Facial Expression Recognition Application using Convolutional Neural Network
Keywords:
Facial Expression Recognition, Deep Learning, Convolutional Neural NetworkAbstract
Facial Expression Recognition (FER) is an important field of research in human-computer interaction, analysing facial expressions to understand human emotions. Traditional methods in FER suffer from low accuracy and rely on manual feature extraction, making them inefficient and less adaptable. To address these challenges, this study presents the development of a custom Convolutional Neural Network (CNN) model designed to classify seven facial expressions. CNNs are a deep learning technique widely used in image classification tasks due to their ability to efficiently extract relevant features from images.
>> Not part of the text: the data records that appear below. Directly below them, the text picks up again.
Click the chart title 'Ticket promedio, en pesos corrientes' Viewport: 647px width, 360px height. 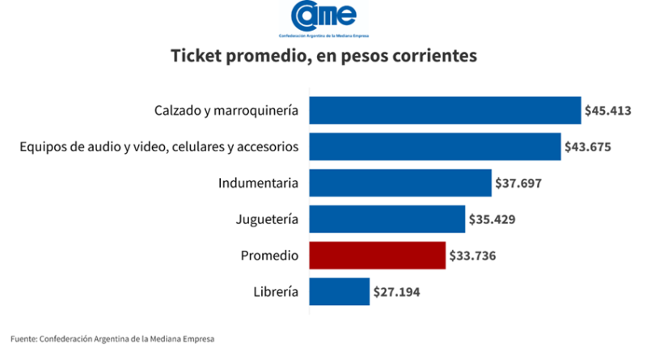click(324, 57)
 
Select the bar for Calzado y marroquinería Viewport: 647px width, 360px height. click(444, 110)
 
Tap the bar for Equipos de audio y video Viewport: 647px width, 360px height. click(433, 146)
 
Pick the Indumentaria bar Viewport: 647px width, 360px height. click(400, 183)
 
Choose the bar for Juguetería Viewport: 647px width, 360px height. click(386, 219)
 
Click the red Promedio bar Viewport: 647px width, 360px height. click(376, 256)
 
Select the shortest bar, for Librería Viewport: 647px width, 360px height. click(338, 291)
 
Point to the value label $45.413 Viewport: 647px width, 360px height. click(611, 110)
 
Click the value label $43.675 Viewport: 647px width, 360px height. click(590, 147)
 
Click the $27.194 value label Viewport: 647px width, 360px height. click(398, 292)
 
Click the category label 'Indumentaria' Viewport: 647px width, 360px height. click(259, 183)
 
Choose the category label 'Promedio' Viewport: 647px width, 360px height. click(270, 256)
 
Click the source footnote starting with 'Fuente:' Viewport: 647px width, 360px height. click(113, 338)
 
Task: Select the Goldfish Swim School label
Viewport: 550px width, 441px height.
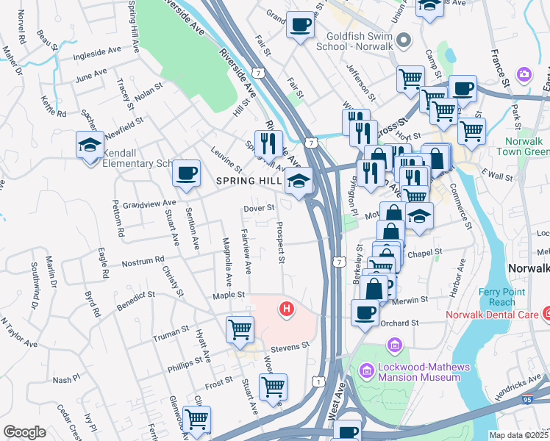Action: (357, 39)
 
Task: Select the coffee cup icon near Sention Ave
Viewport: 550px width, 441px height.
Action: (186, 173)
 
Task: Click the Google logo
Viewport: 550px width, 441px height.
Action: (25, 432)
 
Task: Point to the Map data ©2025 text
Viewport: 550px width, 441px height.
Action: (519, 435)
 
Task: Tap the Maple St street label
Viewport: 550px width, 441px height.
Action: (228, 295)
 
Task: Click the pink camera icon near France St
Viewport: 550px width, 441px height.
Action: (524, 74)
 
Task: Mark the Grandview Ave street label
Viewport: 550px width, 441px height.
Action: (149, 203)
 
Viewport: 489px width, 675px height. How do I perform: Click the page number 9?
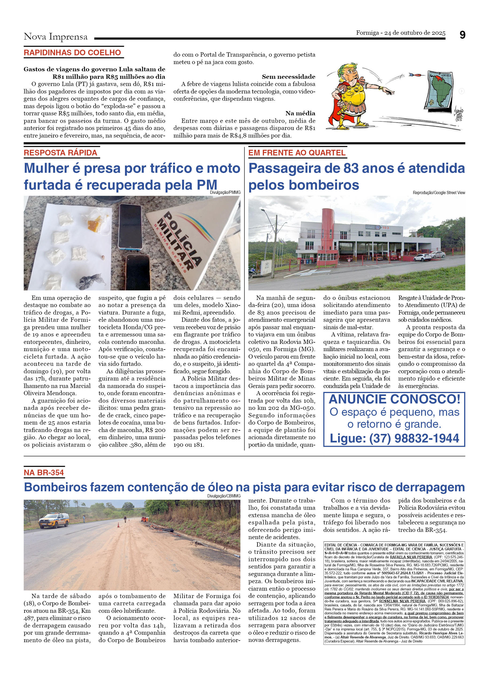[x=462, y=35]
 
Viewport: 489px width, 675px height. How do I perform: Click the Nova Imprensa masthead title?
[x=56, y=37]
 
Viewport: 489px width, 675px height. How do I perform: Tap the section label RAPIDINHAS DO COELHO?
[x=72, y=53]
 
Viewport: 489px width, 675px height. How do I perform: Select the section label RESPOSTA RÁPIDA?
[x=60, y=153]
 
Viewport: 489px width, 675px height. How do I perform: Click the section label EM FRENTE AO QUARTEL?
[x=297, y=153]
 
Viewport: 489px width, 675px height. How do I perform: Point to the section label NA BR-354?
[x=44, y=472]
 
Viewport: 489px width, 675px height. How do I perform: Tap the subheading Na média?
[x=300, y=113]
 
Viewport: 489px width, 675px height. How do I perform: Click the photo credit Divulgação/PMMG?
[x=225, y=193]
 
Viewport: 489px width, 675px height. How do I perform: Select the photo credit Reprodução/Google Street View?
[x=439, y=193]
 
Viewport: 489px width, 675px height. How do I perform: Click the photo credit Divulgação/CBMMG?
[x=224, y=496]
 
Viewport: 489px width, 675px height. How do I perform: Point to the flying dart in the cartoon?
[x=416, y=75]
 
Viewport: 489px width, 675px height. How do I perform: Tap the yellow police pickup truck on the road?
[x=54, y=520]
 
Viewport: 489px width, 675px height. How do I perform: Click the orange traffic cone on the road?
[x=119, y=525]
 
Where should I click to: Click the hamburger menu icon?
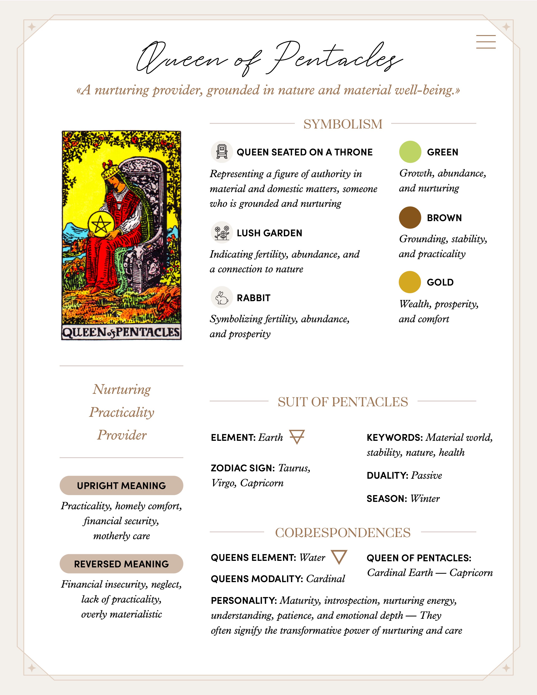486,42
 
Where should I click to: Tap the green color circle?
410,152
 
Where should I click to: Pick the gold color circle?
410,282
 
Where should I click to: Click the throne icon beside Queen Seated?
222,152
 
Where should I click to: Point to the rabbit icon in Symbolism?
222,298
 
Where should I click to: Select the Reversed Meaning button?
121,564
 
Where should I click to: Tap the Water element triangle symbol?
339,557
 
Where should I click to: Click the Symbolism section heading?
343,124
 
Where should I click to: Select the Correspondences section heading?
343,532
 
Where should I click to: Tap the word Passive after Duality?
426,475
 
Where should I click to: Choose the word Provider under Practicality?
122,435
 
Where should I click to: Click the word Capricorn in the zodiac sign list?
262,483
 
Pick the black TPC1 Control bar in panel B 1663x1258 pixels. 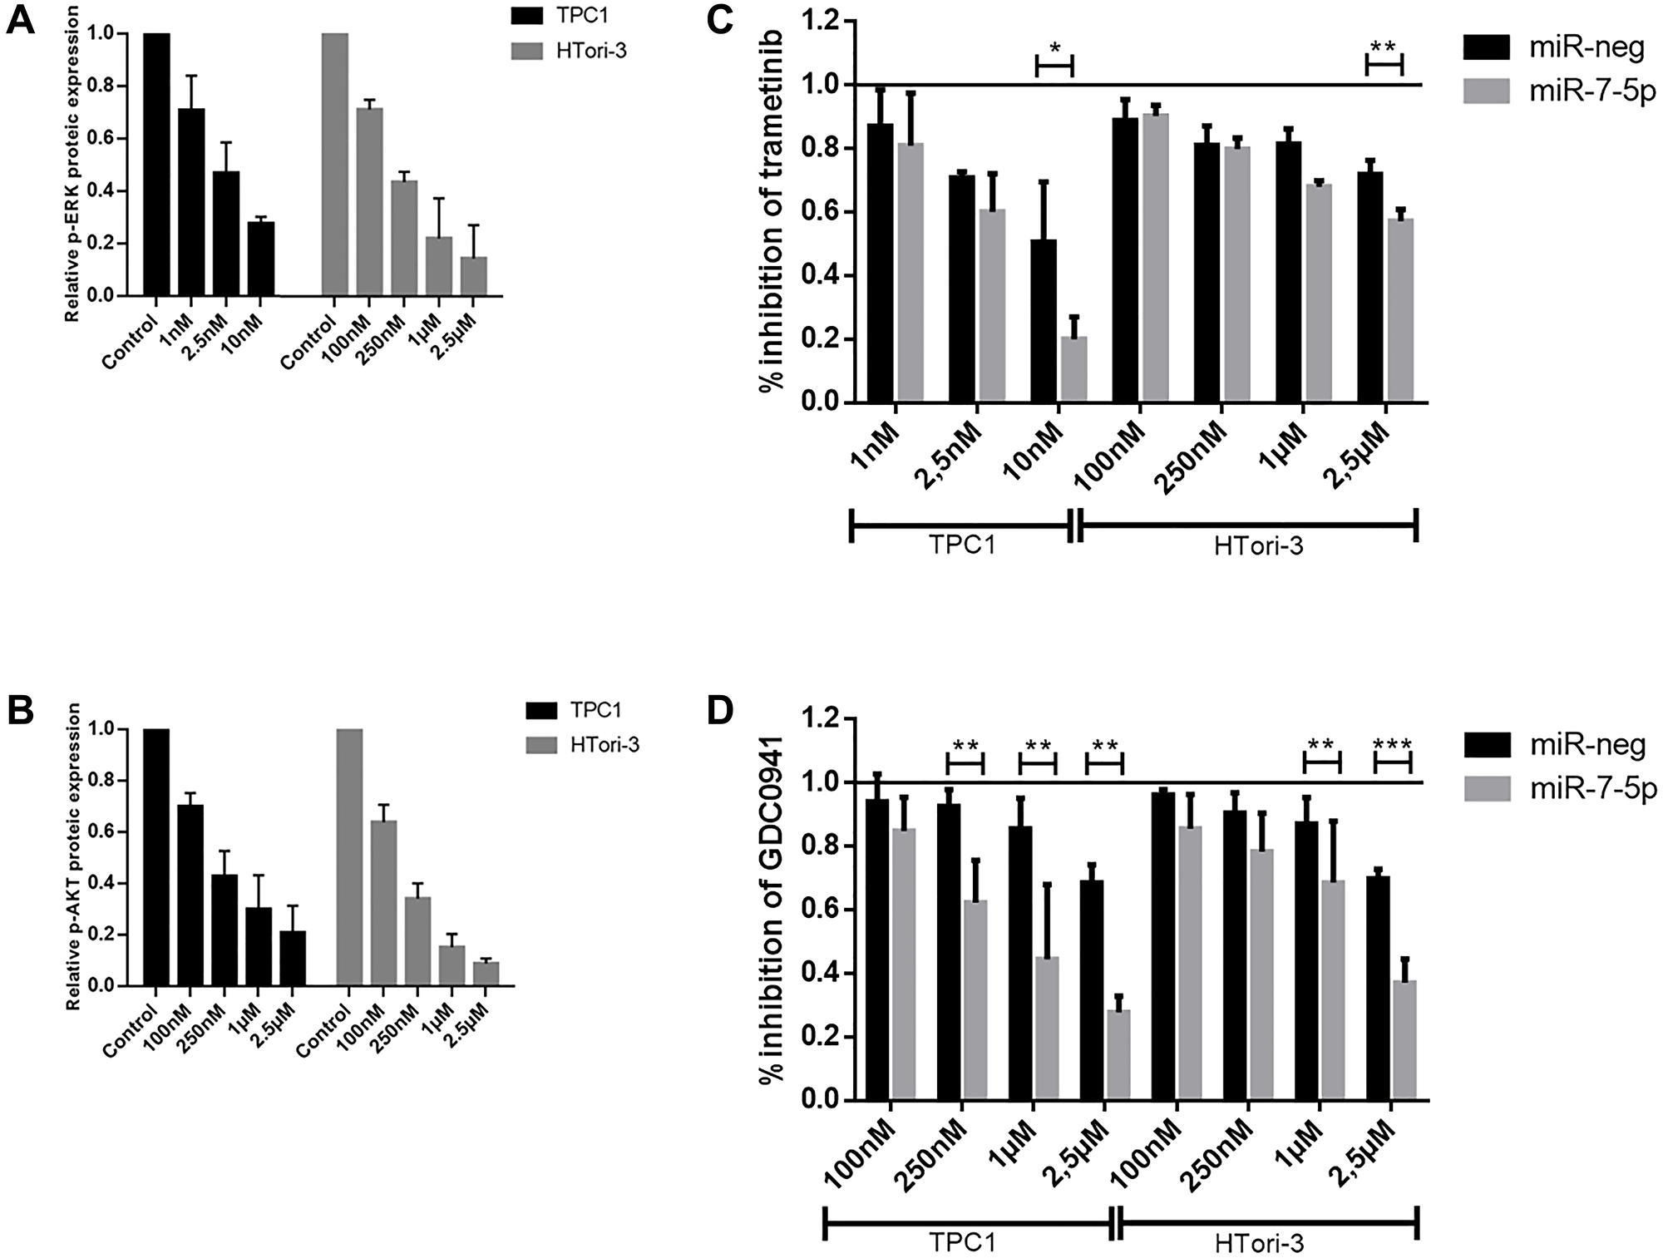(x=156, y=856)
The research utilised the FER2013 dataset from Kaggle, which contains 35,887 labelled images, with 28,709 images for training and 7,178 images for testing. The custom CNN model achieved a maximum accuracy of 69% with a batch size of 32, a learning rate of 0.0001 and 400 training epochs. A confusion matrix analysis shows the model performs best with the “Happy” expression (88.3% true positive rate) and worst with the “Fear” expression (41.7% true positive rate). A tkinter-based application was created to allow users to leverage the CNN model to predict the facial expression of any given input image and display the breakdown of percentages for all seven predicted expressions.